Work item
From the first line to the last, write out the records exactly.

----- Data for review -----

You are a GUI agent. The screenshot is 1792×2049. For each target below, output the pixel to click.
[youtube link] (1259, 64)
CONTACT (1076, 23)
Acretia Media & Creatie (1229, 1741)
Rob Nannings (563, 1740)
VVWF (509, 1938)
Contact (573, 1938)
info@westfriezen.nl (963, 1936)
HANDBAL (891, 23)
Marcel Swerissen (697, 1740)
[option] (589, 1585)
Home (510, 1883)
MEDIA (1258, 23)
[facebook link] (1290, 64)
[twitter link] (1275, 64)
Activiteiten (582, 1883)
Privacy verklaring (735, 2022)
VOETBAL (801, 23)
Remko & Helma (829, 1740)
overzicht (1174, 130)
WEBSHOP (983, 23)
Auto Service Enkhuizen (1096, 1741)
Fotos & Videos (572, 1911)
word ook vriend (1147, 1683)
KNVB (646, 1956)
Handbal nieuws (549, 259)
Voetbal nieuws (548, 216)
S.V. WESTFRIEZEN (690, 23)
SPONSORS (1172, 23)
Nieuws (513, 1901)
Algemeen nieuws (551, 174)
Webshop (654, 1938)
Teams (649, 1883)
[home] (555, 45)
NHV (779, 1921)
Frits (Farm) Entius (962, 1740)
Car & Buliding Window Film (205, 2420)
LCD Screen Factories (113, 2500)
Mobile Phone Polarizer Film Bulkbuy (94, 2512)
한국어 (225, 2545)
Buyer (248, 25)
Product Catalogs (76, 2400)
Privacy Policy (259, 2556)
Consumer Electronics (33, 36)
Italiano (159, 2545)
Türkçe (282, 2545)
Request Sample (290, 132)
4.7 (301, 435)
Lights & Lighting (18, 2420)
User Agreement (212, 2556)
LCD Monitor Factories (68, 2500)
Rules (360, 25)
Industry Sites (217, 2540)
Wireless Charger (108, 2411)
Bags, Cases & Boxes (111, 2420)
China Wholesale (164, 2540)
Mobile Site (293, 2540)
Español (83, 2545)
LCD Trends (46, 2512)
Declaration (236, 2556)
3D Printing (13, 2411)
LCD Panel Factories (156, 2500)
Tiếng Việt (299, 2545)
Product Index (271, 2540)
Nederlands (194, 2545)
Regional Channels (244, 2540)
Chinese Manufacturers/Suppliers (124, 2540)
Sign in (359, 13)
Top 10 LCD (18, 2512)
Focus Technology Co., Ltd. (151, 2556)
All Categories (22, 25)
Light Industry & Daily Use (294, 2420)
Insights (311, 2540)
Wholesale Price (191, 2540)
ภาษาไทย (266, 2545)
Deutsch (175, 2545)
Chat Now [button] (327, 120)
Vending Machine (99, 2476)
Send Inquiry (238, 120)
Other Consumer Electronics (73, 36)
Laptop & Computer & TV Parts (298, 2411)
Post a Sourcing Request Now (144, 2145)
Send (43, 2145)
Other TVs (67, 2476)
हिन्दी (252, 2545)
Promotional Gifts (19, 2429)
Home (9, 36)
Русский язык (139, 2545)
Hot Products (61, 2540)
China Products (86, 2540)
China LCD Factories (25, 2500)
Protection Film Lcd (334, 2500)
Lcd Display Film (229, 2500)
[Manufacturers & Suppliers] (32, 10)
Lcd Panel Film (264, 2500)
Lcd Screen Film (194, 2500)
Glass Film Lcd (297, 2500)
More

-----

Worked solution
You are a GUI agent. The screenshot is 1792×2049. For each target below, output the pixel to click.
[youtube link] (1259, 64)
CONTACT (1076, 23)
Acretia Media & Creatie (1229, 1741)
Rob Nannings (563, 1740)
VVWF (509, 1938)
Contact (573, 1938)
info@westfriezen.nl (963, 1936)
HANDBAL (891, 23)
Marcel Swerissen (697, 1740)
[option] (589, 1585)
Home (510, 1883)
MEDIA (1258, 23)
[facebook link] (1290, 64)
[twitter link] (1275, 64)
Activiteiten (582, 1883)
Privacy verklaring (735, 2022)
VOETBAL (801, 23)
Remko & Helma (829, 1740)
overzicht (1174, 130)
WEBSHOP (983, 23)
Auto Service Enkhuizen (1096, 1741)
Fotos & Videos (572, 1911)
word ook vriend (1147, 1683)
KNVB (646, 1956)
Handbal nieuws (549, 259)
Voetbal nieuws (548, 216)
S.V. WESTFRIEZEN (690, 23)
SPONSORS (1172, 23)
Nieuws (513, 1901)
Algemeen nieuws (551, 174)
Webshop (654, 1938)
Teams (649, 1883)
[home] (555, 45)
NHV (779, 1921)
Frits (Farm) Entius (962, 1740)
Car & Buliding Window Film (205, 2420)
LCD Screen Factories (113, 2500)
Mobile Phone Polarizer Film Bulkbuy (94, 2512)
한국어 (225, 2545)
Buyer (248, 25)
Product Catalogs (76, 2400)
Privacy Policy (259, 2556)
Consumer Electronics (33, 36)
Italiano (159, 2545)
Türkçe (282, 2545)
Request Sample (290, 132)
4.7 (301, 435)
Lights & Lighting (18, 2420)
User Agreement (212, 2556)
LCD Monitor Factories (68, 2500)
Rules (360, 25)
Industry Sites (217, 2540)
Wireless Charger (108, 2411)
Bags, Cases & Boxes (111, 2420)
China Wholesale (164, 2540)
Mobile Site (293, 2540)
Español (83, 2545)
LCD Trends (46, 2512)
Declaration (236, 2556)
3D Printing (13, 2411)
LCD Panel Factories (156, 2500)
Tiếng Việt (299, 2545)
Product Index (271, 2540)
Nederlands (194, 2545)
Regional Channels (244, 2540)
Chinese Manufacturers/Suppliers (124, 2540)
Sign in (359, 13)
Top 10 LCD (18, 2512)
Focus Technology Co., Ltd. (151, 2556)
All Categories (22, 25)
Light Industry & Daily Use (294, 2420)
Insights (311, 2540)
Wholesale Price (191, 2540)
ภาษาไทย (266, 2545)
Deutsch (175, 2545)
Chat Now [button] (327, 120)
Vending Machine (99, 2476)
Send Inquiry (238, 120)
Other Consumer Electronics (73, 36)
Laptop & Computer & TV Parts (298, 2411)
Post a Sourcing Request Now (144, 2145)
Send (43, 2145)
Other TVs (67, 2476)
हिन्दी (252, 2545)
Promotional Gifts (19, 2429)
Home (9, 36)
Русский язык (139, 2545)
Hot Products (61, 2540)
China Products (86, 2540)
China LCD Factories (25, 2500)
Protection Film Lcd (334, 2500)
Lcd Display Film (229, 2500)
[Manufacturers & Suppliers] (32, 10)
Lcd Panel Film (264, 2500)
Lcd Screen Film (194, 2500)
Glass Film Lcd (297, 2500)
More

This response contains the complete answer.